Dr. Jay Xu is Director of the Asian Art Museum of San Francisco and a member of the Association of Art Museum Directors. As a passionate champion of Asian art and culture, Dr. Xu is committed to sharing his extensive knowledge of Asian art with a wide audience, and to promoting art and culture as an essential platform for cross-cultural understanding, diplomacy, and political and business developments.
What else can one say about this year’s presidential election? Last week, I sent the following message to staff of the Asian Art Museum, reminding them—no matter what happens on Election Day—that our museum’s purpose and role in the community is probably more relevant and essential than ever.
Allow to me share an idea with you, something inspired by my desire to find a silver lining of meaning in the current maelstrom of the presidential campaign.
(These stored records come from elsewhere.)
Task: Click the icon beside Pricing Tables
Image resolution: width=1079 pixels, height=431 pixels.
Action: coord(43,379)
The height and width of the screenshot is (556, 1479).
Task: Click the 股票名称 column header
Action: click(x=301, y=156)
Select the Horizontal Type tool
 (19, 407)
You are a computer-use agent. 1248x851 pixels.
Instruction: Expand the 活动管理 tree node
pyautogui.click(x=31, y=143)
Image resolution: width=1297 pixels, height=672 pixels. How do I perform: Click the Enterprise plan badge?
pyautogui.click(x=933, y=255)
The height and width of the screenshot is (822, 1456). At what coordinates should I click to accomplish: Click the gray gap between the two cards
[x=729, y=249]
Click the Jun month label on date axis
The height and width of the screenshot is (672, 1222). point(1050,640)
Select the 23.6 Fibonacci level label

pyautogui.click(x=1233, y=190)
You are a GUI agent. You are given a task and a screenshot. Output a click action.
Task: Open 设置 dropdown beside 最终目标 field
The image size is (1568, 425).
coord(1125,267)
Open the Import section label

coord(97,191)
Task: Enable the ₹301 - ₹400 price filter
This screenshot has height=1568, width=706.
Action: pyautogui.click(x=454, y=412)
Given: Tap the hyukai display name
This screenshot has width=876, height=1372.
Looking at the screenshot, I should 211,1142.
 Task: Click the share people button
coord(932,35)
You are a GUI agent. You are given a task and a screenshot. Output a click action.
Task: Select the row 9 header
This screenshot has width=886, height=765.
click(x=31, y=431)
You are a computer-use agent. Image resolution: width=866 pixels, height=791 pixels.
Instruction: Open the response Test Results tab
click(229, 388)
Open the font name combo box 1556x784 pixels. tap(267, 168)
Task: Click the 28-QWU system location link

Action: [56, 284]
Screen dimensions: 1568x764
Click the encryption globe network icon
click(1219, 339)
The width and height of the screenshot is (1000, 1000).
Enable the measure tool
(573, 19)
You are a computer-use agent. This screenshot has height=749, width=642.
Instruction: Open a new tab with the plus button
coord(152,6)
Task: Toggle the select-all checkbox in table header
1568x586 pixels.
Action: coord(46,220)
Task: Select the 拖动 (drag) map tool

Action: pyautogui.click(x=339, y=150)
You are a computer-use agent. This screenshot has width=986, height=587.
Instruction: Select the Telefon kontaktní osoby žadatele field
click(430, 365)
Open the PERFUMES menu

I am deeply troubled by the messages of exclusion and prejudice surfaced across the country over recent months. Regardless of who wins next week, the echo of those deeply hurtful messages will remain.
As a museum of Asian art, representing art and cultures of 60% of the world’s population, what role can we play in this pivotal moment for human relations? How can this museum best serve fellow Americans and citizens of the world in the face of this standoff between exclusion and prejudice, and inclusion and acceptance?
For one, we should make it clear that the Asian Art Museum stands firmly on the side of inclusion, global consciousness, and cultural empathy. We are a museum for all. We don’t deny entry to those who don’t look like us, think like us, or act like us. Not only are our doors open to all, but we actively pursue ways to make our museum more accessible to more people. In our October staff meeting, I shared examples of these “inclusive innovations,” from wayfinding signs featuring universal symbols to digital tools offering information in multiple languages.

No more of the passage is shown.